Rozumiem, że ludziska robią różne rzeczy i naprawy we własnym zakresie. Bo umieją, bo jest taniej, bo lubią. Niestety są tez ludziska których ja nazywam druciarzami. Czyli tacy którzy "naprawiają" coś za pomocą przysłowiowego drutu. Nie cierpię takich ludzi i nie cierpię jak widzę takie druciarstwo. Niestety dopadło to też i mnie. Znaczy skutek druciarstwa.
Otóż postanowiłem z pomocą kolegi Ontour23 zregenerować sobie przednie reflektory. Były już zmatowiałe i świeciły gdzieś tam w kosmos. Standard. Załatwiłem od kolegi Mariusha odpowiednie uchwyty, kolega Ontour23 zdobył papier wodny, ja pastę i dobre chęci. Przy piwku wyciągnęliśmy przednie lampy. Lewa wydała się ok, ale z prawej od razu odpadły uchwyty - górny i dolny. Klejone były. No ok. Biore do ręki lampę lewą a tam co? No to:

Wkręt. Taki sobie zwykły wkręt
Patrzę dokładniej

Tak. Wkręt robił za regulację.
No nic. zdarza się.
Biorę drugą lampę - tę po stronie pasażera.
A tu taka niespodzianka:

Wnętrze reflektora trzyma się na opasce zaciskowej. Ale to nie wszystko.

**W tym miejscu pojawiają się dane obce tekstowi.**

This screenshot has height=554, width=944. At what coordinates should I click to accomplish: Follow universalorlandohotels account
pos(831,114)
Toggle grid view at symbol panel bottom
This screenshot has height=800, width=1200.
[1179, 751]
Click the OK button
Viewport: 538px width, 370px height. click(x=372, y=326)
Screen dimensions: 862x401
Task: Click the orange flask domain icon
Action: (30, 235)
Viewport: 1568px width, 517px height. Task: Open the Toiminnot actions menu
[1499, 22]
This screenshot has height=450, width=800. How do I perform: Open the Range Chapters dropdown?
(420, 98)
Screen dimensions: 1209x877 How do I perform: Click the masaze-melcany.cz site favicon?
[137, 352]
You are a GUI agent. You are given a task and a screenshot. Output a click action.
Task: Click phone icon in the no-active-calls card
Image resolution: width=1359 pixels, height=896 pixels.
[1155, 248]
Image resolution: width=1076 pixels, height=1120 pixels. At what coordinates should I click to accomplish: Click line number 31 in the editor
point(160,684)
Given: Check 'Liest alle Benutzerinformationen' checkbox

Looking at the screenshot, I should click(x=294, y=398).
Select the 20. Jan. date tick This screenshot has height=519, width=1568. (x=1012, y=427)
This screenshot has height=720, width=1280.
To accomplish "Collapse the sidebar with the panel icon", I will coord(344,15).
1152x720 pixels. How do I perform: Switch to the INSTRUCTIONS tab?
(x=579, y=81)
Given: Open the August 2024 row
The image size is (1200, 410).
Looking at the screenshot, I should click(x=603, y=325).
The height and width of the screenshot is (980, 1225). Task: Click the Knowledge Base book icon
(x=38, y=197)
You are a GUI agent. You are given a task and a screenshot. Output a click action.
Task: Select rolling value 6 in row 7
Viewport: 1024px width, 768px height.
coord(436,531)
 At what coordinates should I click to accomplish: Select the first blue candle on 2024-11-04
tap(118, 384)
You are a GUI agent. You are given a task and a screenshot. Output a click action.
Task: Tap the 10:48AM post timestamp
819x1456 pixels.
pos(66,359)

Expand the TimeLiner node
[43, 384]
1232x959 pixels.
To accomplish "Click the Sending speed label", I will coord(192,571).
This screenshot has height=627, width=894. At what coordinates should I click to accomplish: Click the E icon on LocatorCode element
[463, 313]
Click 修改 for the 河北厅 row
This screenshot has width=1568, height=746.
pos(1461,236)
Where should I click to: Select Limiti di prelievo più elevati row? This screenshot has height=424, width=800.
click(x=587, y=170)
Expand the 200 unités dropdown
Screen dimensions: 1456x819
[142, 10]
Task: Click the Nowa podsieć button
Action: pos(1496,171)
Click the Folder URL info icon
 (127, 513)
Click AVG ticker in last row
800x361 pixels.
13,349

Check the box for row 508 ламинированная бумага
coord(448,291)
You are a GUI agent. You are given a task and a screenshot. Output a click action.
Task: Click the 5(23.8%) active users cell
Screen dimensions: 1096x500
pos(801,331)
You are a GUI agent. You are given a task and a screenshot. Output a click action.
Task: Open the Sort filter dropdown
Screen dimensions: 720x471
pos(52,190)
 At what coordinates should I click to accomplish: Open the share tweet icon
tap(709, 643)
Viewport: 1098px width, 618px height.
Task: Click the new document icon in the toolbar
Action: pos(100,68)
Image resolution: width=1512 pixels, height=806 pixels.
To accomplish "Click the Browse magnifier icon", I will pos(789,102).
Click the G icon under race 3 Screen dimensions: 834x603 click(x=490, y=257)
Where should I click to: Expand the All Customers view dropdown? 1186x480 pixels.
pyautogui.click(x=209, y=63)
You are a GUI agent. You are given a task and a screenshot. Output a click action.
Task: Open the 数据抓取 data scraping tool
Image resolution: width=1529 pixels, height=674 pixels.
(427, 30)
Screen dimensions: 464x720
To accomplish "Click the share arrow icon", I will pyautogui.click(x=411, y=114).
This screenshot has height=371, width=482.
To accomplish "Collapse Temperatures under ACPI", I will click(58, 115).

Dodatkowo mamy jeszcze uniwersalny silikon do wszystkiego:

Co by się wnętrze nie telepało.
Wczoraj właściwie skończyło się tylko na polerowaniu kloszy. Dopiero dziś, na spokojnie w domu udało mi się naprawić reflektory. W tym od kierowcy wystarczyło dodać uchwyt regulujący, a od pasażera cały środek przeniosłem do reflektora po soczewkach. Jutro na stacji diagnostycznej sprawdzę czy da się te lampy sensownie ustawić.
Myślałem, że nic mnie już nie zdziwi.

Ps. Dziękuję koledze Ontour23 za pomoc i powstrzymanie mnie przez zbrodnią :pokoj:
Zdjęcia wykonane ogórkiem konserwowym.